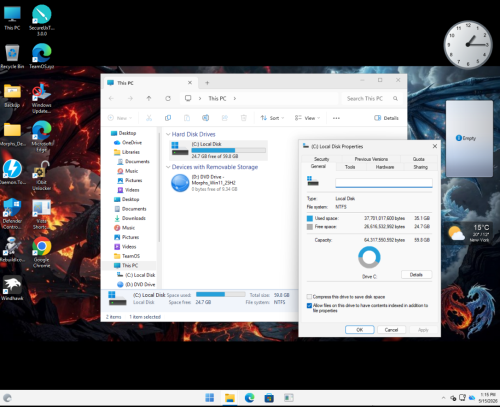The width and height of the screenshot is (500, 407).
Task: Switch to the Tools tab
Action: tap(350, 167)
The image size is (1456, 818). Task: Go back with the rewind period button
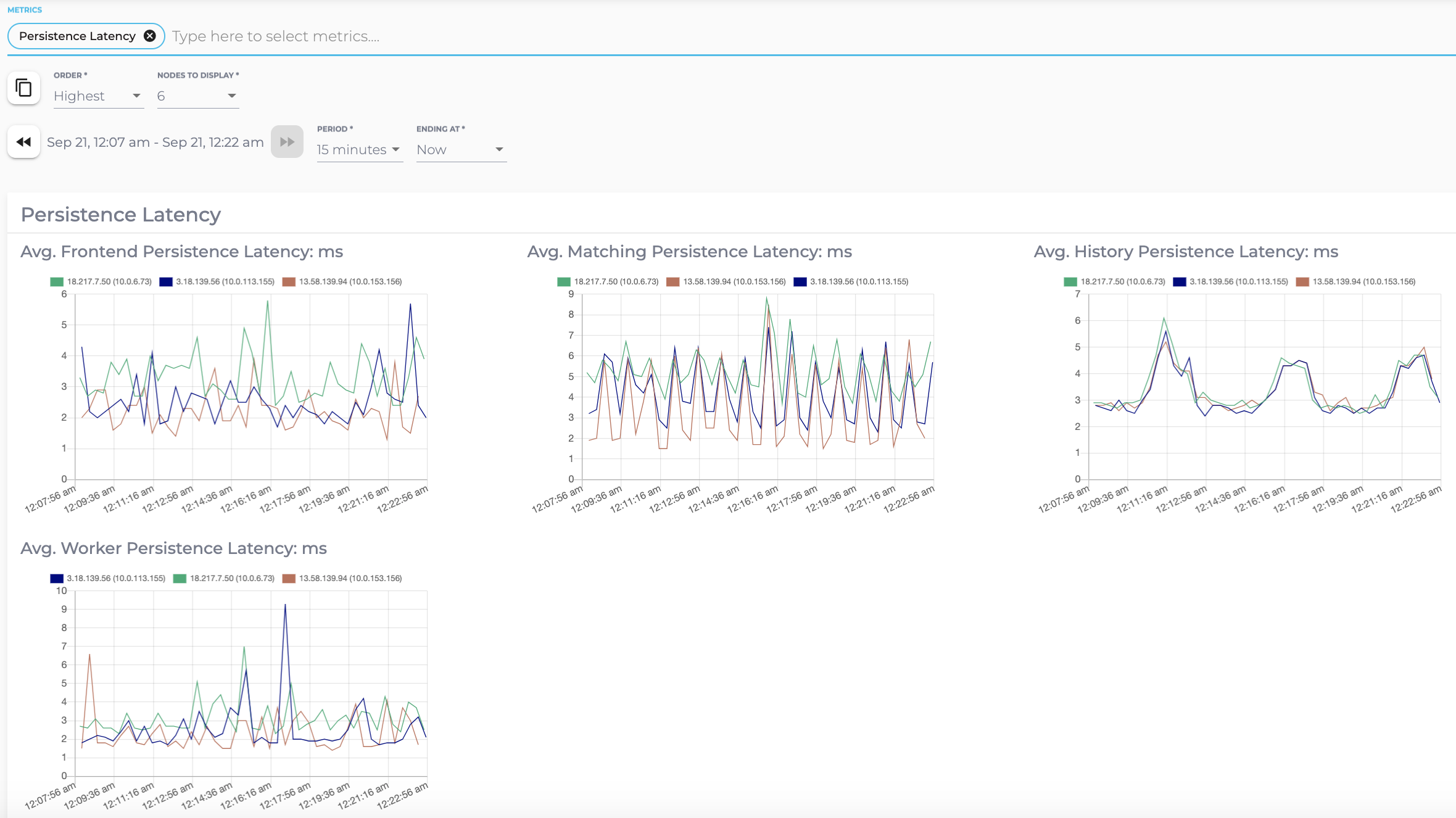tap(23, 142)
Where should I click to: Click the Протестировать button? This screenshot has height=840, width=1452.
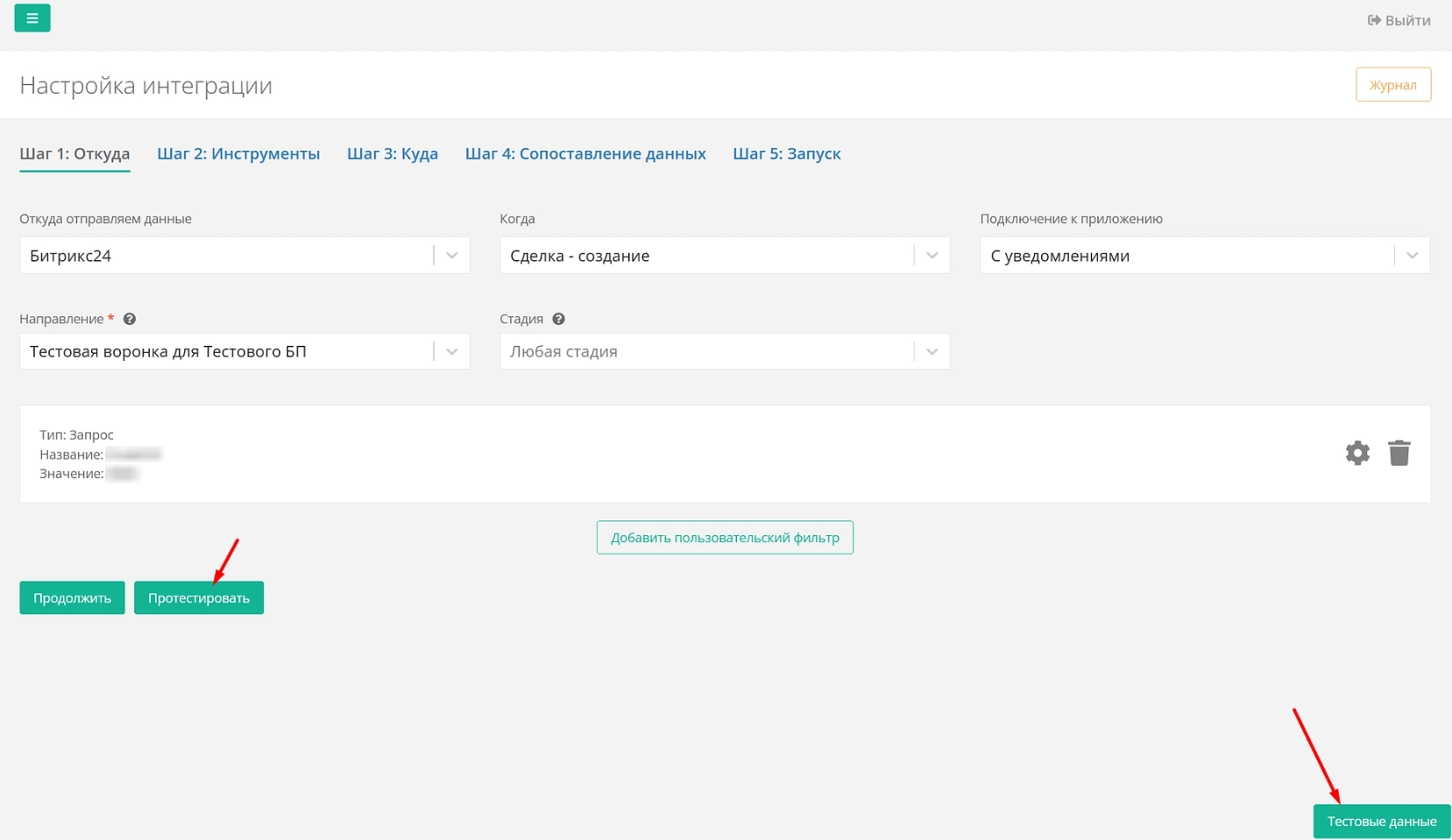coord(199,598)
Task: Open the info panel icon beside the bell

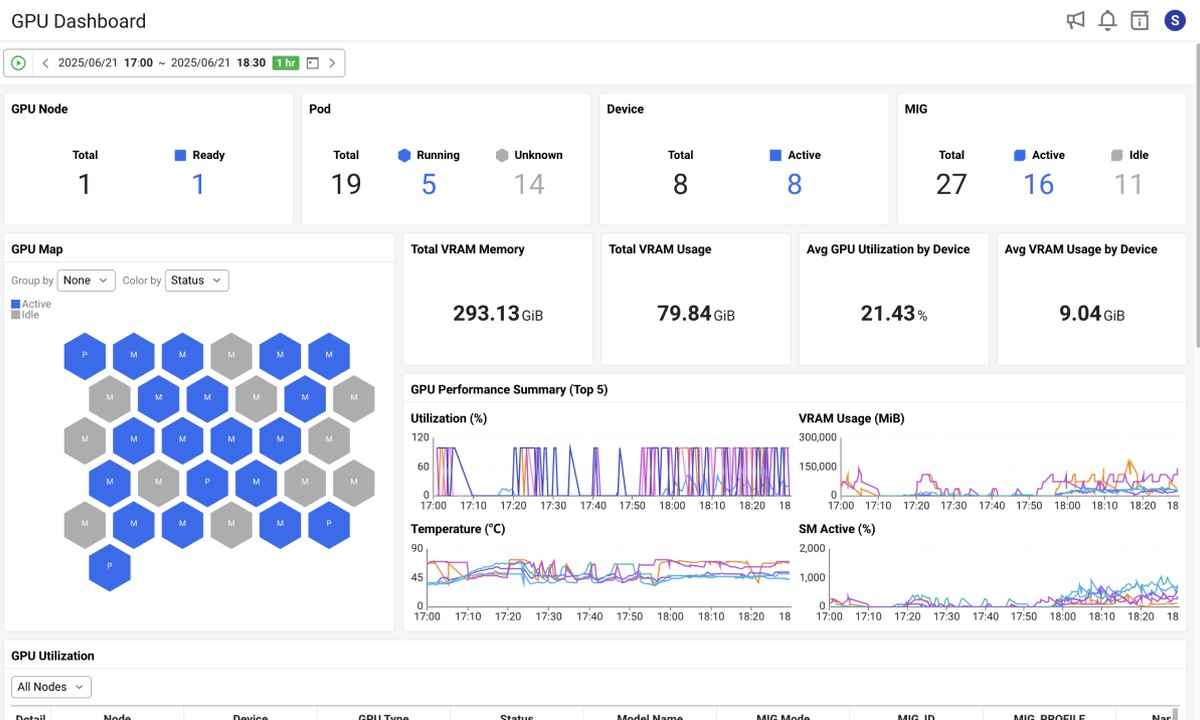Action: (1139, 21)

What to produce
Reproduce verbatim the stretch of items from the line containing "The image size" through the end of the items, both ends included, omitting the pictures.

Complete answer
The image size is (1456, 818). Task: Go back with the rewind period button
tap(23, 142)
Where should I click to: Click the Протестировать button? This screenshot has height=840, width=1452.
coord(199,598)
Task: Open the info panel icon beside the bell

Action: (1139, 21)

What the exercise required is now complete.